It is the best way to unclog courts, committee says

If the only tool someone has is a hammer, pretty soon everything starts to look like a nail.

A hammer is too often the only tool divorcing parents are given in Utah, say members of a special ad hoc committee assigned to offer lawmakers alternative ways to settle high-conflict, court-clogging divorce cases.

Mediation should not only be an option, it should be made a statewide rule, mediator and committee member Brian Florence said Tuesday.

Florence cited a new and first-of-its-kind study in Colorado that showed noncustodial parent involvement and children's success is much higher in mediated cases than in litigated cases.

The study is the first truly empirical study showing the benefits of mediation over litigation in the effects on families, Florence said.

Even though some couples come to mediation believing it's going to be a waste of time, most find out they have a voice, can work together, work out co-parenting and see how their own grief about the break-up causes anger, he said.

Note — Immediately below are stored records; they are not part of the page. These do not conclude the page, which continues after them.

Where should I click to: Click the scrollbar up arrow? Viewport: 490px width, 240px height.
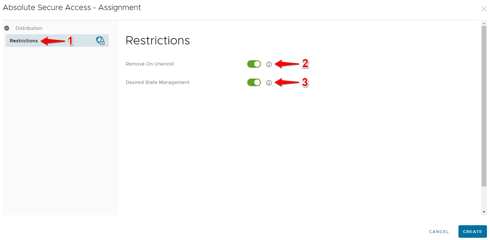[484, 23]
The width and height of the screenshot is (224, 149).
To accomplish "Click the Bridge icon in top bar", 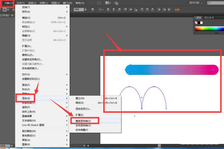I will click(92, 3).
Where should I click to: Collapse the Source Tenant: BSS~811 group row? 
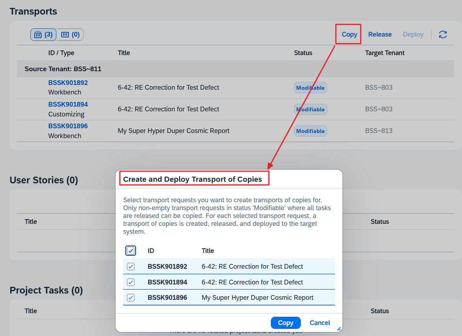click(x=63, y=69)
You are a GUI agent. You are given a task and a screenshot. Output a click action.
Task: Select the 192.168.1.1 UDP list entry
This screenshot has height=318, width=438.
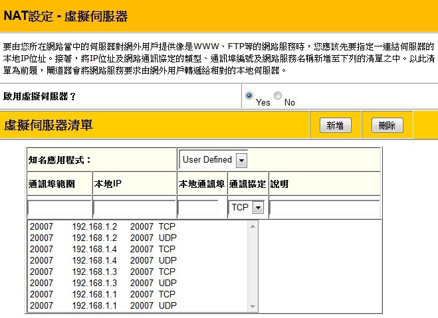click(103, 305)
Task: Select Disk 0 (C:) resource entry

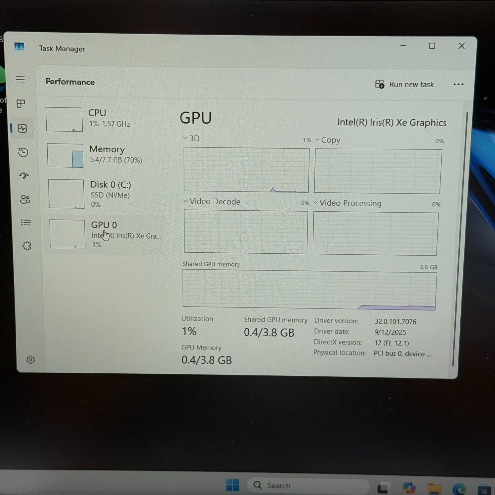Action: (106, 194)
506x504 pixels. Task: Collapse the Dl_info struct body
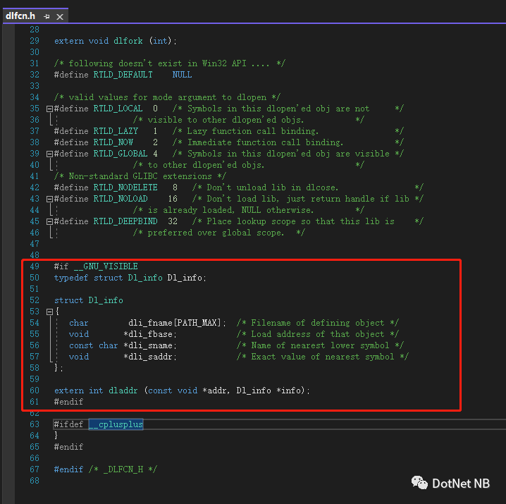point(49,312)
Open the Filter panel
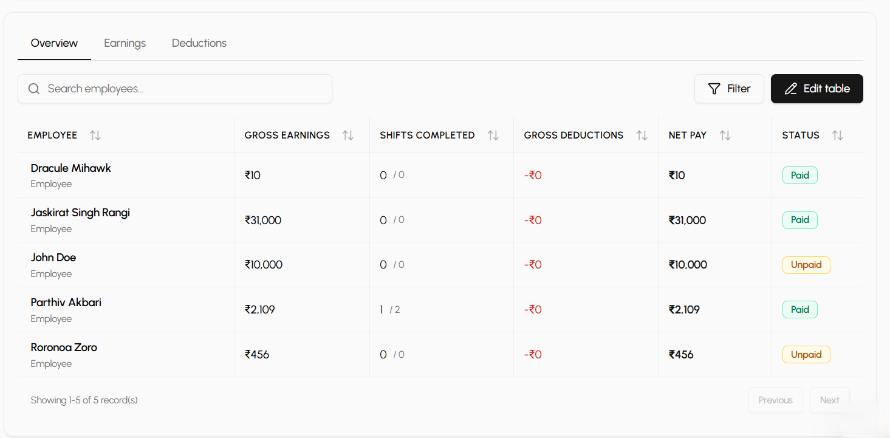890x438 pixels. (729, 89)
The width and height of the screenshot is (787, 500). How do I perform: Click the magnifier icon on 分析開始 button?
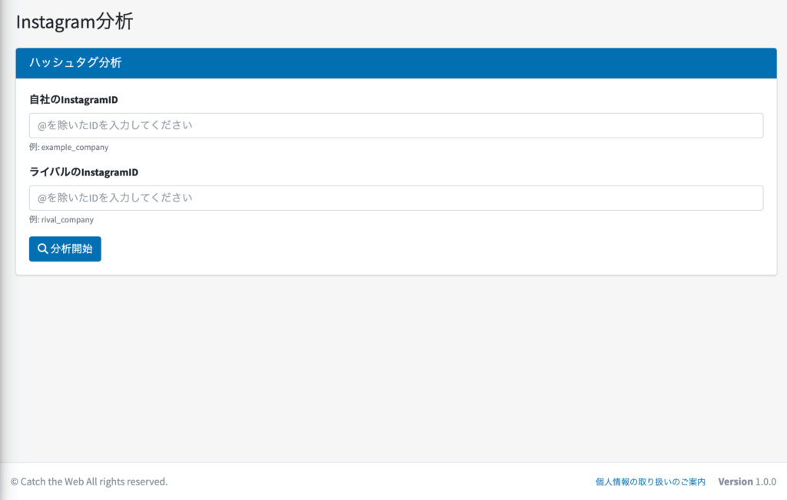coord(43,249)
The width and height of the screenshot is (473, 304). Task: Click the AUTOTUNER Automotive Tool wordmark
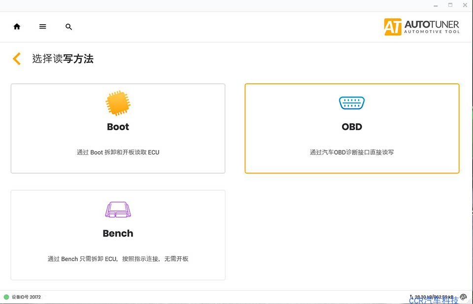[x=432, y=27]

Rep. Scott Daniels, D-Salt Lake, a committee member, attorney and former judge, said mediation offers couples alternatives without the implied conflict of the courts.

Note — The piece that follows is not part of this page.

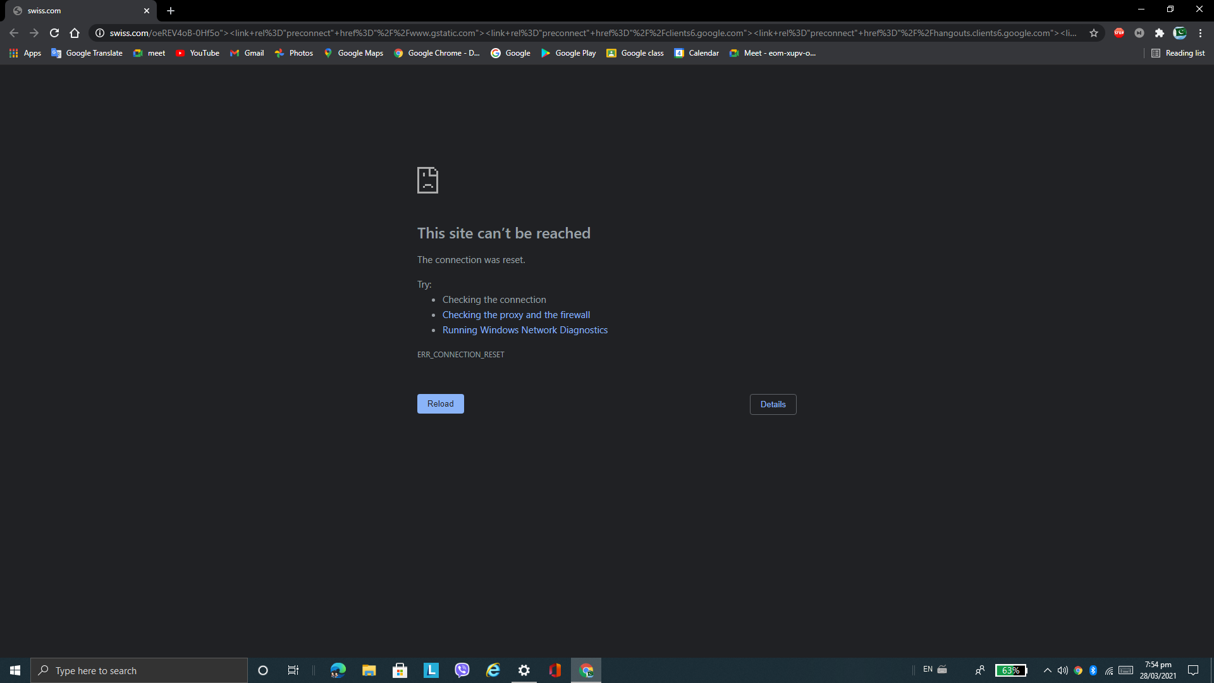The image size is (1214, 683).
Task: Open the Apps menu in bookmarks bar
Action: 23,52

"Doctors have the saying at least do no damage," Daniels said. "We're causing damage from the outset by running them through a process where they are bound to inflict harm on each other."

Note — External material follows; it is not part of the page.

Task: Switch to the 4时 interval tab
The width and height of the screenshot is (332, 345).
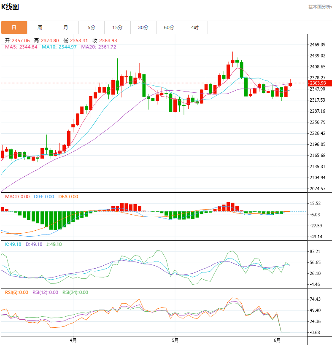Action: coord(194,27)
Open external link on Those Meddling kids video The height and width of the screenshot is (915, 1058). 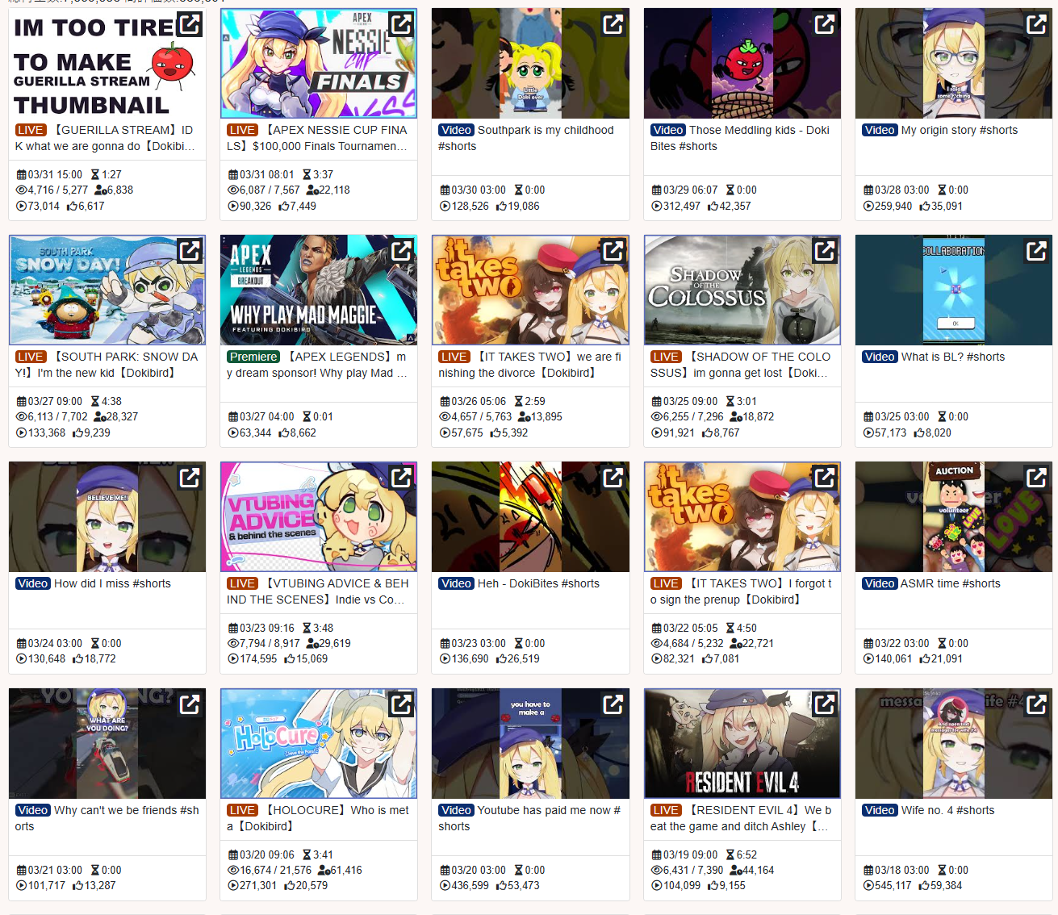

Sen. Gregory Bell, R-Farmington, asked why if mediation is successful, why doesn't the law profession itself push for it.

Committee chairwoman Lori Nelson, an attorney, said many attorneys respond that they went to law school to litigate cases, not work out settlements.

Other committee members said they can't ignore the fact that there are attorneys out there who practice and are hired on the reputation that they are as mean as a junkyard dog.

Everybody says they want to be fair and do what's in the best interest of their children, but how those intentions play out can be very different and many end up wanting to use what is only permitted by law as the ultimate yardstick, said Jill Sanders, a committee member and a custody evaluator.

Some states are forcing people to sign a paper saying they will do what's best for the children and they realize they aren't going to get everything they want, Sanders said.

People also need to realize that by going to court, there is a clear chance in every case that one or the other parent is going to lose, Nelson said.

The committee will finalize by next month recommendations to the Legislature on mediation, parent time laws and the growing legal questions surrounding social versus biological fathers.